Could you transcribe, word for word, the whole passage below about ad agencies using music to spread brand messages?

* **Passage to read**
---

In an effort to harness the power of music as media, Madison Avenue is moving beyond the use of music in advertising and seeking to use it as a means of spreading brand messages. To do that, it's actually getting into the music distribution business. Late last year, the Detroit office of BBDO and jingle producer JSM Music teamed up in what they claimed was the first such collaboration to simultaneously release a retail record and a commercial music video.
Their creation, the rock/ hip-hop single "Unleashed" and its accompanying music video, was released last September, a month before the full-length album. The song is a mash-up of JSM recording artist Chris Classic's 2005 track "Live and Loose" with Nazareth's 1970s smash "Hair of the Dog." But the connection is even more explicit than that: The mash-up received its first exposure as the music for BBDO's national TV ad campaign for DaimlerChrysler's Dodge Charger. After receiving thousands of inquiries about the music from the national TV spot, JSM and BBDO opted to release both the single and a full-length CD and music video featuring artist Chris Classic.
Video Shills the Radio Stars
Madison Avenue has long felt comfortable with music videos, which in many ways have their roots in commercial storytelling. In fact, the media department of one major agency, DDB (then Doyle Dane Bernbach), even tried to get into that business soon after the launch of MTV, producing an award-winning video for the Alan Parsons Project before deciding to stick with conventional forms of media.
Media shops and media departments at creative agencies are once again turning to music as a media option. "I don't know how conscious we are in terms of, 'Lets use music as a medium,' but a lot of what we've been doing lately has manifested in music as a way of delivering a message," says Lisa Seward, media director at Fallon.

---

* **Available data**
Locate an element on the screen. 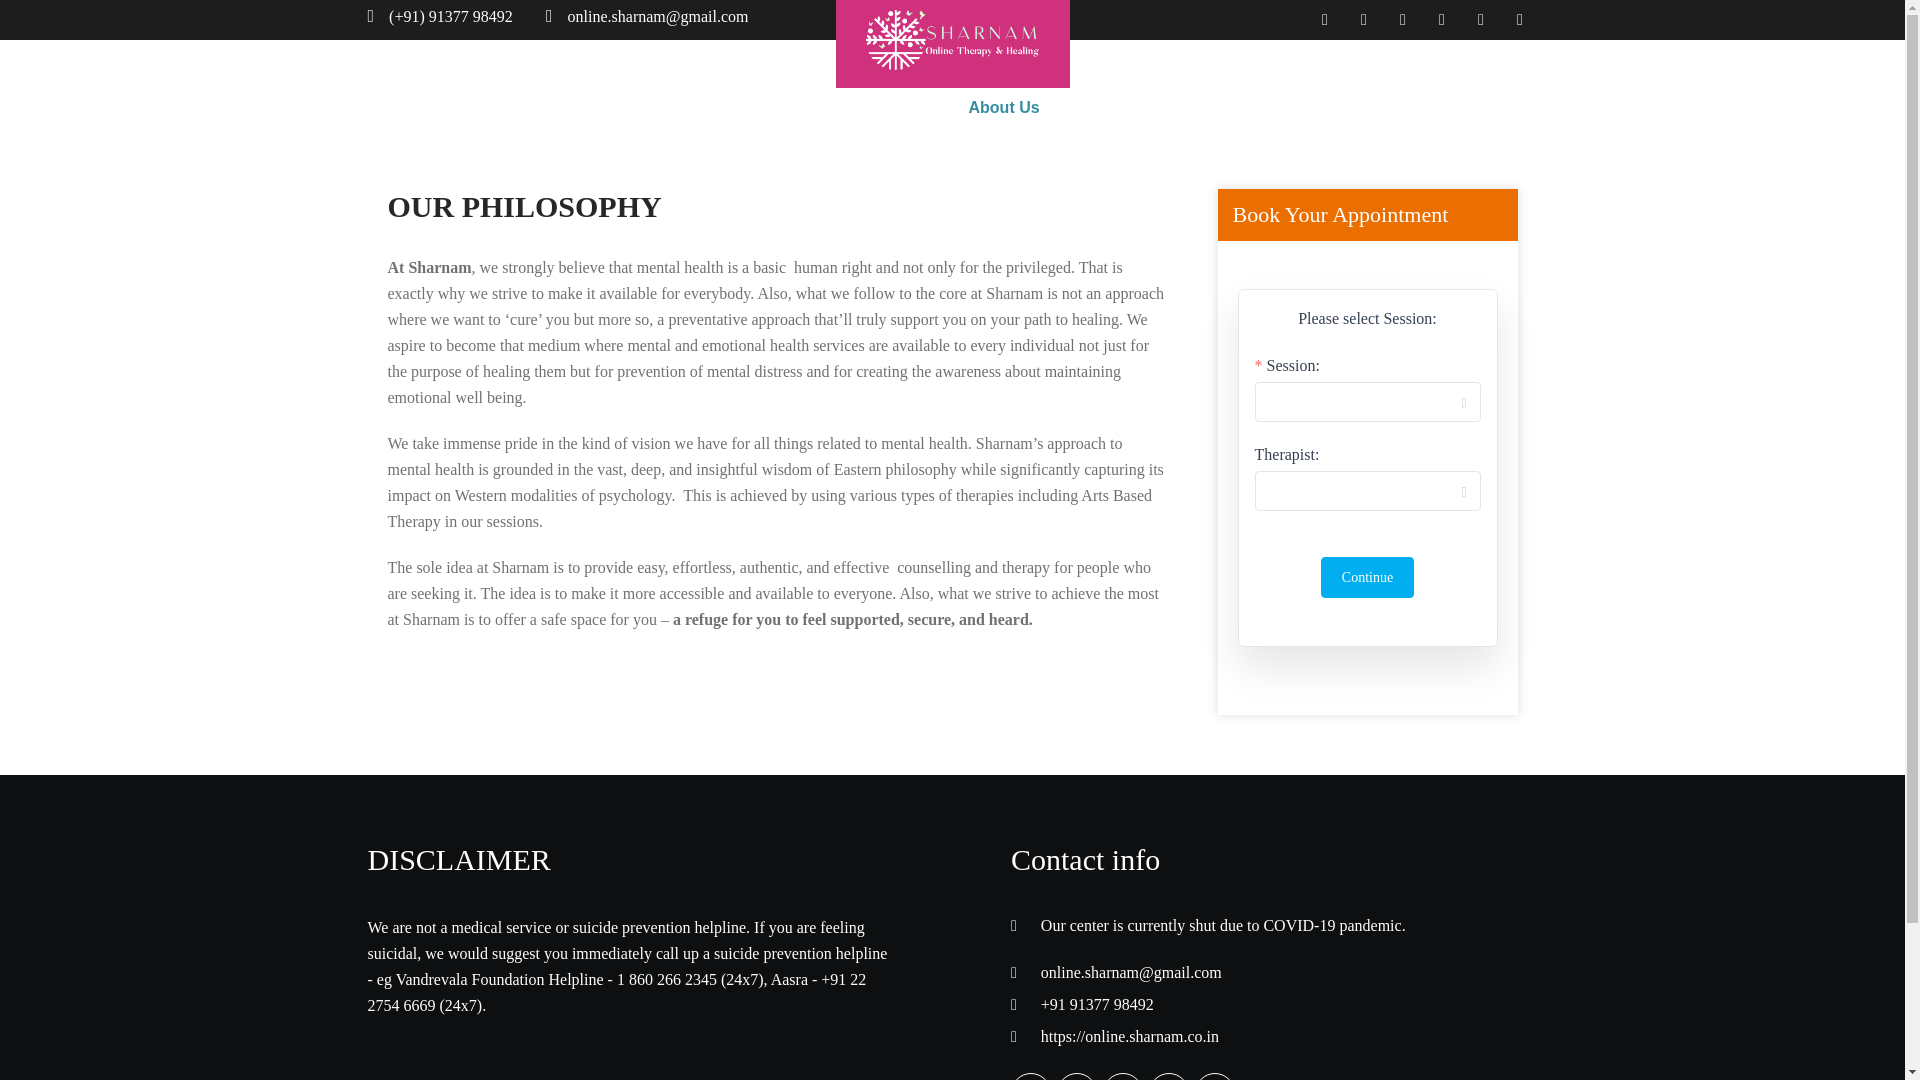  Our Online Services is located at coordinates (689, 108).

---

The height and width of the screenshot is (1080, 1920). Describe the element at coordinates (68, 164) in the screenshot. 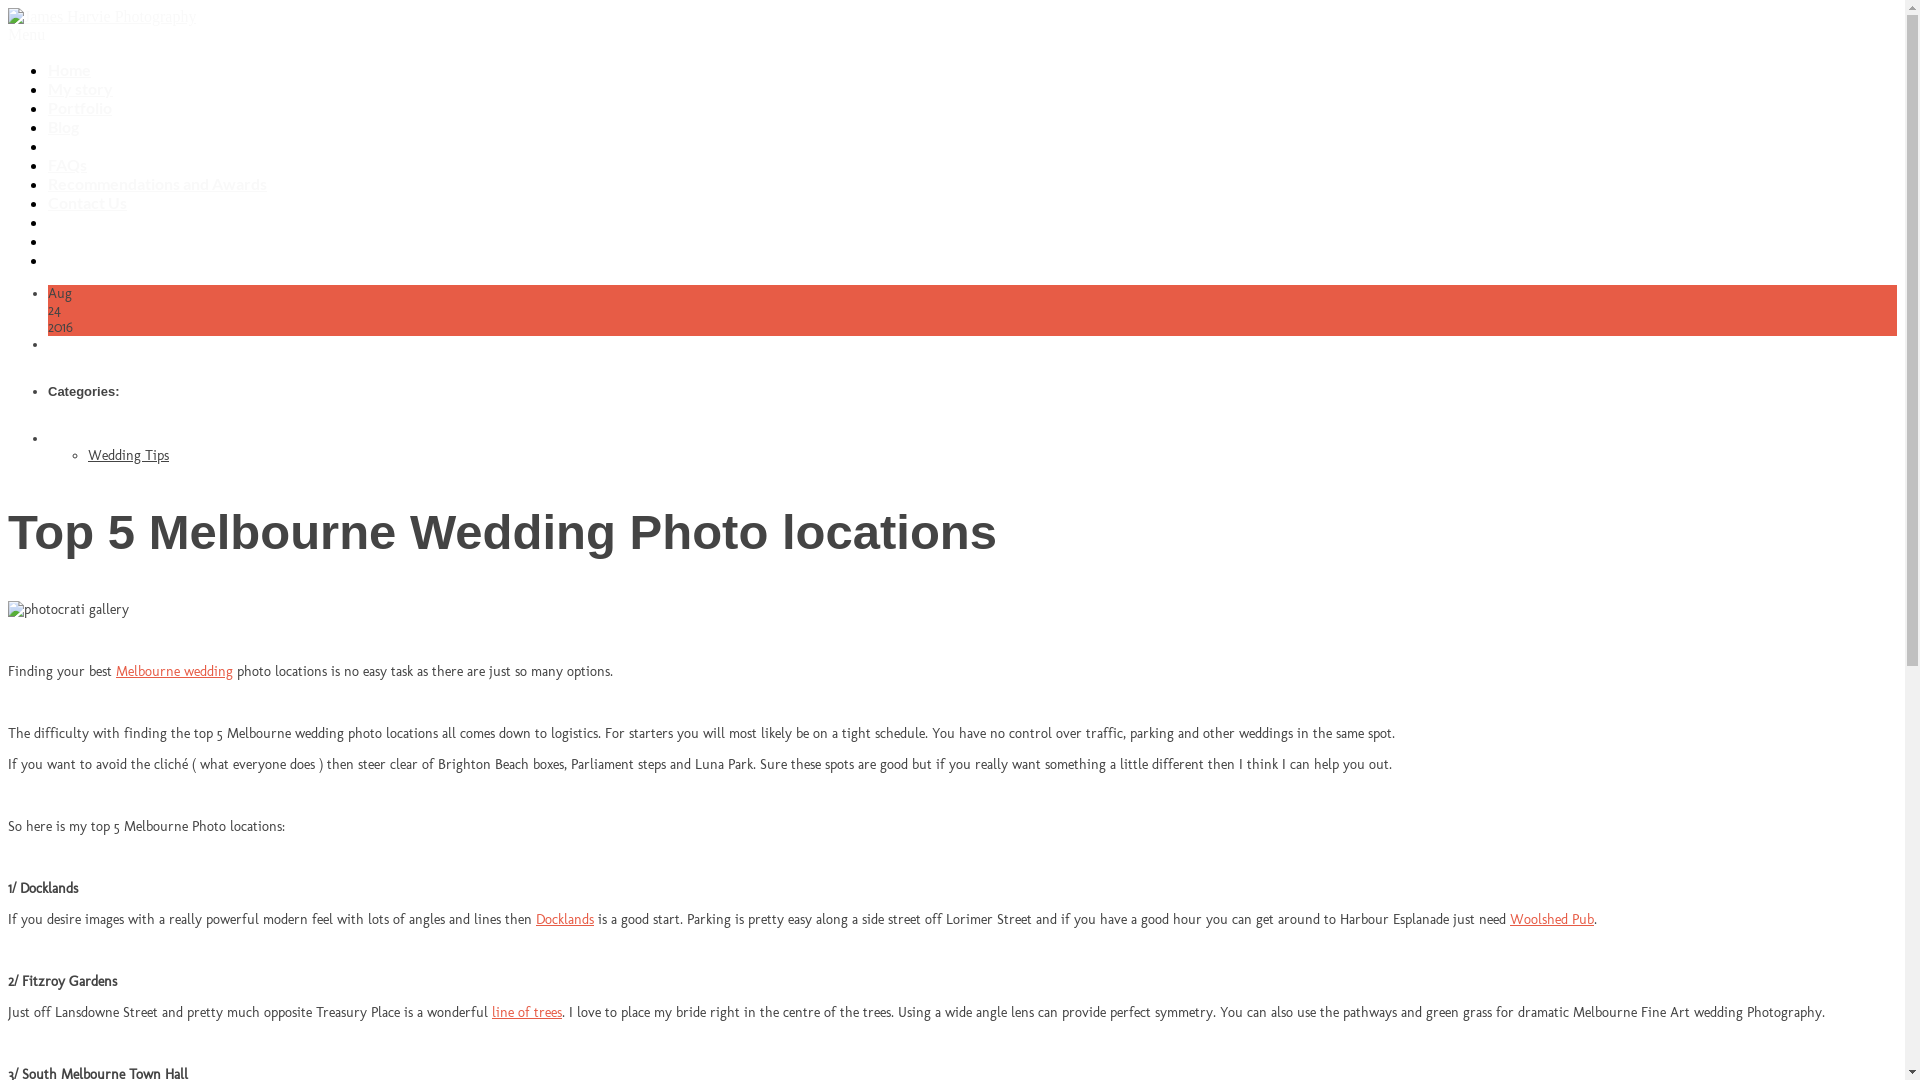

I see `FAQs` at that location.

---

* **Answer to this problem**
In an effort to harness the power of music as media, Madison Avenue is moving beyond the use of music in advertising and seeking to use it as a means of spreading brand messages. To do that, it's actually getting into the music distribution business. Late last year, the Detroit office of BBDO and jingle producer JSM Music teamed up in what they claimed was the first such collaboration to simultaneously release a retail record and a commercial music video.
Their creation, the rock/ hip-hop single "Unleashed" and its accompanying music video, was released last September, a month before the full-length album. The song is a mash-up of JSM recording artist Chris Classic's 2005 track "Live and Loose" with Nazareth's 1970s smash "Hair of the Dog." But the connection is even more explicit than that: The mash-up received its first exposure as the music for BBDO's national TV ad campaign for DaimlerChrysler's Dodge Charger. After receiving thousands of inquiries about the music from the national TV spot, JSM and BBDO opted to release both the single and a full-length CD and music video featuring artist Chris Classic.
Video Shills the Radio Stars
Madison Avenue has long felt comfortable with music videos, which in many ways have their roots in commercial storytelling. In fact, the media department of one major agency, DDB (then Doyle Dane Bernbach), even tried to get into that business soon after the launch of MTV, producing an award-winning video for the Alan Parsons Project before deciding to stick with conventional forms of media.
Media shops and media departments at creative agencies are once again turning to music as a media option. "I don't know how conscious we are in terms of, 'Lets use music as a medium,' but a lot of what we've been doing lately has manifested in music as a way of delivering a message," says Lisa Seward, media director at Fallon.